As we discuss below, indirect holders are not legal holders, and investors in securities issued in book-entry form or in street name will be
indirect holders.
Book-Entry Holders
We may issue securities in book-entry form only, as we will specify in the applicable prospectus supplement. This means securities may be
represented by one or more global securities registered in the name of a financial institution that holds them as depositary on behalf of other financial institutions that participate in the depositarys book-entry system. These participating
institutions, which are referred to as participants, in turn hold beneficial interests in the securities on behalf of themselves or their customers.

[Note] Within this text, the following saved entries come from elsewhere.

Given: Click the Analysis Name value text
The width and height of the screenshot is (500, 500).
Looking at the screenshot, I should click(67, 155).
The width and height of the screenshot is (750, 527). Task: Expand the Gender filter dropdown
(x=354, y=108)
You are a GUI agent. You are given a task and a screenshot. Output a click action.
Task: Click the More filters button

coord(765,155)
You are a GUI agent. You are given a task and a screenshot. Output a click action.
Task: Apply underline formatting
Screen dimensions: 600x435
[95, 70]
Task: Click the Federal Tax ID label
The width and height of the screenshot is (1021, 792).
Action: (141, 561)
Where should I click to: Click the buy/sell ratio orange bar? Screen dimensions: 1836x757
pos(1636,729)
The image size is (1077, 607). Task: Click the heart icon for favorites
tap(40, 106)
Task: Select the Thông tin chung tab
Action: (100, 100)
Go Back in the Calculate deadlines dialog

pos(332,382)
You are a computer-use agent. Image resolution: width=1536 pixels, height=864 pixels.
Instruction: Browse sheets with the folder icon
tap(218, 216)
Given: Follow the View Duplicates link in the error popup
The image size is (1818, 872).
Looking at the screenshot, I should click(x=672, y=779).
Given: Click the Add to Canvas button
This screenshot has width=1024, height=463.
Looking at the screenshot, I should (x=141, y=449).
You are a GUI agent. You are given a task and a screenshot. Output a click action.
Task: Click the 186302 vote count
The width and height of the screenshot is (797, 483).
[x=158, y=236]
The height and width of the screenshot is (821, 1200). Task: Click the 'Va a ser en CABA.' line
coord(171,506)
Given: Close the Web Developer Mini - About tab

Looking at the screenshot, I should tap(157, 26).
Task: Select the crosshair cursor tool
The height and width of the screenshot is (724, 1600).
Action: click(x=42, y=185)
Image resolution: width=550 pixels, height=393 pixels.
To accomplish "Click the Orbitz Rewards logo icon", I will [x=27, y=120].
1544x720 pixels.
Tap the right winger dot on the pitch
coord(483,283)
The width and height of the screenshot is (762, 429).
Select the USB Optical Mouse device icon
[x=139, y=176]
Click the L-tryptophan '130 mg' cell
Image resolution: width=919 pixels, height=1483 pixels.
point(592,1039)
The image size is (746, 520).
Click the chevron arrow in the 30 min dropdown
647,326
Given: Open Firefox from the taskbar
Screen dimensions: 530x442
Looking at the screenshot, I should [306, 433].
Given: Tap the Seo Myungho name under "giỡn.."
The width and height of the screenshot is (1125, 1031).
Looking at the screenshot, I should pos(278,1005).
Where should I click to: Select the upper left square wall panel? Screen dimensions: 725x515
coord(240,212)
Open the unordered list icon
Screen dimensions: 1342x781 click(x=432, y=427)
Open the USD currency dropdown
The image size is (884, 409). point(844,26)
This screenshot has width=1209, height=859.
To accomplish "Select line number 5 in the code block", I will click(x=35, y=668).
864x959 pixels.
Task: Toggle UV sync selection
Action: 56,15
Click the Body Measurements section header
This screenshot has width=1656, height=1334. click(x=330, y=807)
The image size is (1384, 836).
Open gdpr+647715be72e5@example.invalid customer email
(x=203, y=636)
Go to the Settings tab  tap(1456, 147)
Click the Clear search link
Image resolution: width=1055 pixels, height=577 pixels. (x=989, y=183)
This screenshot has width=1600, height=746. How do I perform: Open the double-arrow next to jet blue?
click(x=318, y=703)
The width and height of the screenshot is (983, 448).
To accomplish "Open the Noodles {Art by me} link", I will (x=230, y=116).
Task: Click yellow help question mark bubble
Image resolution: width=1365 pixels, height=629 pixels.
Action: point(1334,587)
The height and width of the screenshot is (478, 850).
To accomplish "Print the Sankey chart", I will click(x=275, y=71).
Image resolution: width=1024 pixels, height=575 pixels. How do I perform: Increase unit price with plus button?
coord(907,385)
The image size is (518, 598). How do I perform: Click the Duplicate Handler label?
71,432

Only the person in whose name a security is registered is recognized as the holder of that security. Securities issued in global form will be
registered in the name of the depositary or its participants. Consequently, for securities issued in global form, we will recognize only the depositary as the holder of the securities, and we will make all payments on the securities to the
depositary. The depositary passes along the payments it receives to its participants, which in turn pass the payments along to their customers who are the beneficial owners. The depositary and its participants do so under agreements they have made
with one another or with their customers; they are not obligated to do so under the terms of the securities.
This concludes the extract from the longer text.